Другое дело, когда местную газету прочёл газетчик более широкого масштаба, от которого столицей веяло за километр. Случилось это, когда девочка совсем уже превратилась в юную писательницу и регулярно заполняла подходящую ей колонку в недельном выпуске. Столичный господин добился аудиенции в их доме, само собой отец присутствовал при разговоре. Предложений рассыпанных газетчиком было много. Ощущался выбор. Но сразу выбрать ничего не удалось, расстались, договорившись держать связь. Собственно, вся трудность была в том, что говорить она, как и прежде не могла и выражалась письменно. Конечно, это затрудняло общение, а в столице говорить надо было много и быстро. Отец мог последовать за ней в помощь, каким-то образом доверив свои дела сторонним людям. Наверно, это тяготило бы его, но он готов был справиться. Дочь взяла ночь на размышления.

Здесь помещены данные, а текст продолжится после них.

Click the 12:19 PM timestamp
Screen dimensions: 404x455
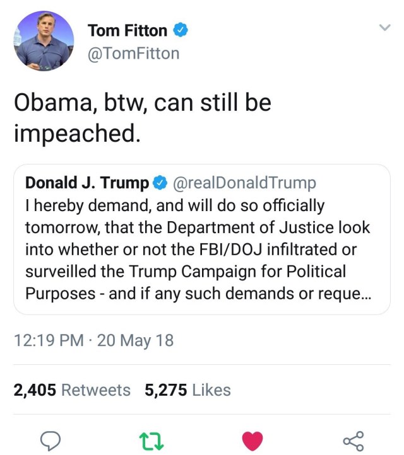click(x=49, y=341)
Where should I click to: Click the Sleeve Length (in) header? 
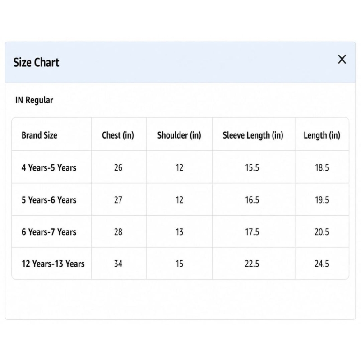point(253,135)
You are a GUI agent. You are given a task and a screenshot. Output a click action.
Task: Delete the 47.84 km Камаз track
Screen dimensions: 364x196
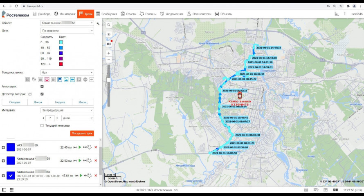(x=96, y=176)
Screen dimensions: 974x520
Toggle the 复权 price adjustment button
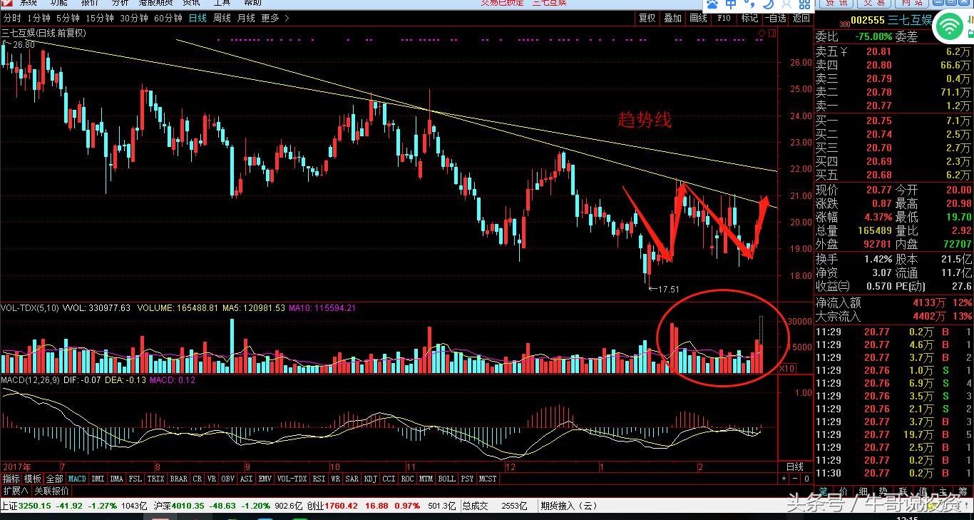[x=647, y=18]
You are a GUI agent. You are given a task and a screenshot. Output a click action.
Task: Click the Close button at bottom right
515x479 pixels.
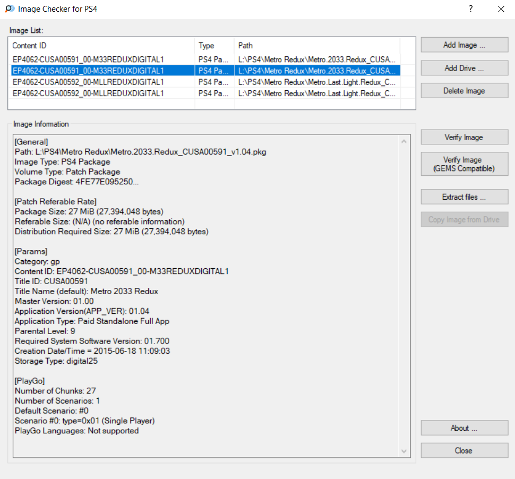tap(464, 450)
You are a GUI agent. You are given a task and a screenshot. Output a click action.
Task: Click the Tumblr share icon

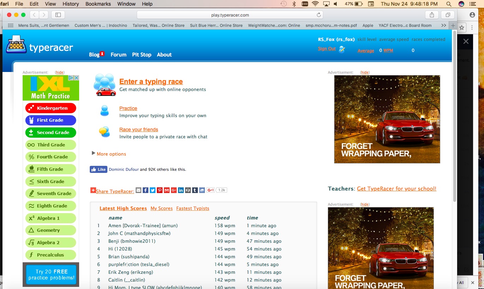pos(195,190)
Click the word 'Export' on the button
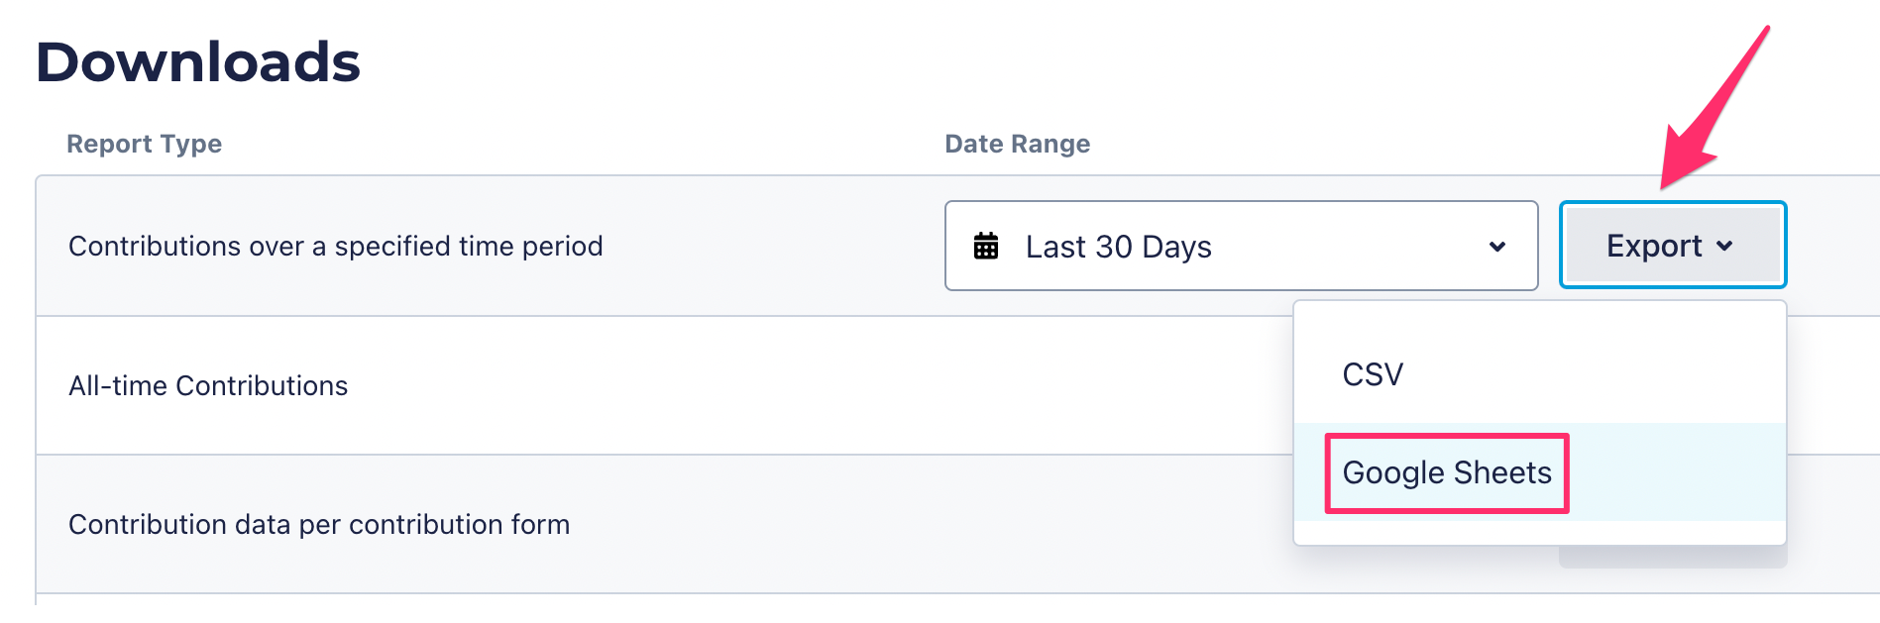Image resolution: width=1880 pixels, height=623 pixels. (1653, 246)
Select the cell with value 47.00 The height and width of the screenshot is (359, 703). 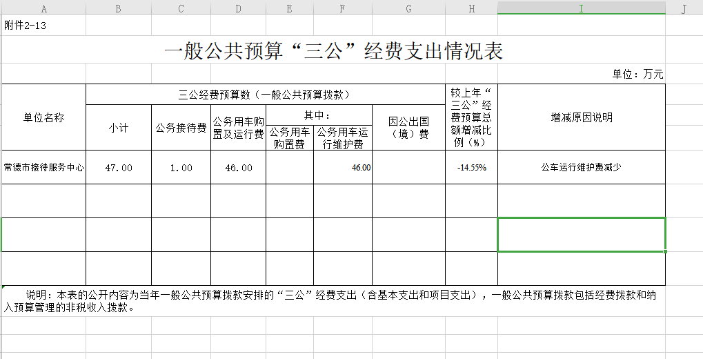(x=119, y=168)
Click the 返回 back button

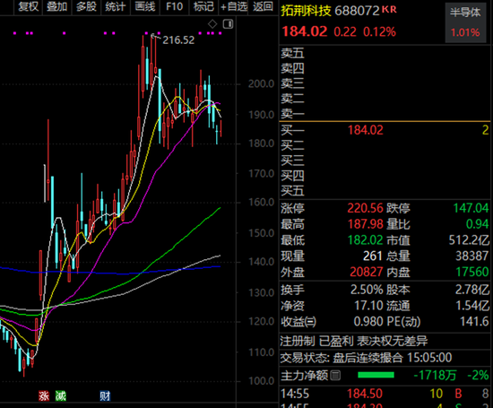[263, 6]
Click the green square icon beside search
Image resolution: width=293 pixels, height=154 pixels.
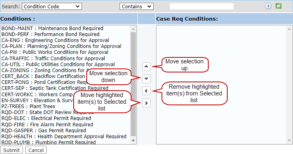[278, 6]
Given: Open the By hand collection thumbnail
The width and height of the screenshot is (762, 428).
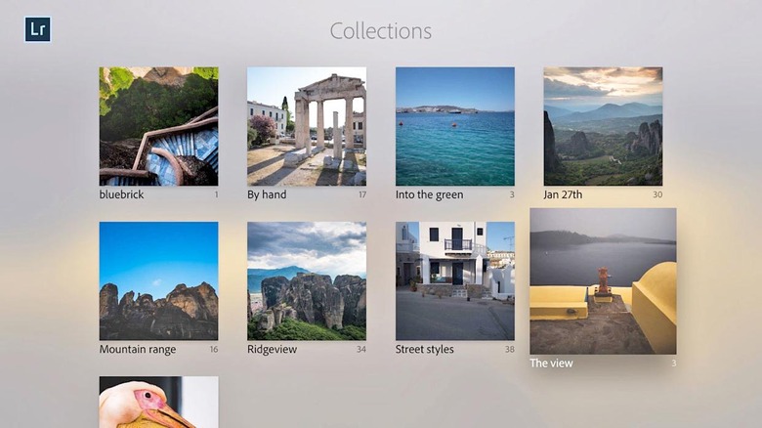Looking at the screenshot, I should pos(307,126).
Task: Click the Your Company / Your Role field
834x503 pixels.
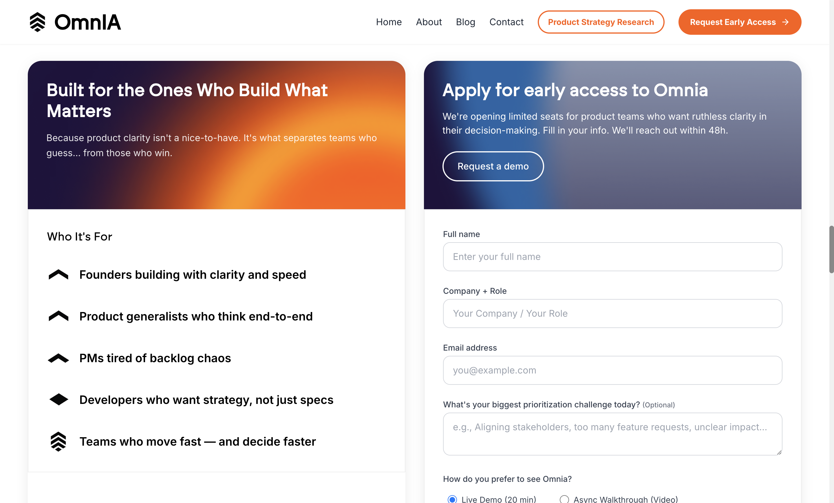Action: point(612,313)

Как и много лет подряд, она уселась за стол. На улице за окном было уже довольно темно. Она достала чистый лист, взяла перо, хотя ничего определённого писать не собиралась, и взглянула на открытый скрипичный футлярчик. Сколько же волнений доставила эта маленькая скрипка ей! То под неё писалось о чём-то тягостном и тяжёлом, мысли закручивались в тугое сплетение, чувствовалось, что от напряжения сильнее бьётся в венах пульс, то было легко, как в детстве на качелях, когда ветер летел сквозь волосы, забирая с собой все мечты и надежды, оставляя только тёплое чувство, которое, казалось, никогда не кончится. Каждый раз, садясь, она не знала, каким будет её настроение. И герои её рассказов также в этом повиновались ей. Может поэтому они так нравились? Она не знала. Под налетевшим вновь вдохновением она написала отцу письмо, где говорила, что останется здесь и, если и будет печататься ещё где-то, то только посредством почты. Как, впрочем, и прежде.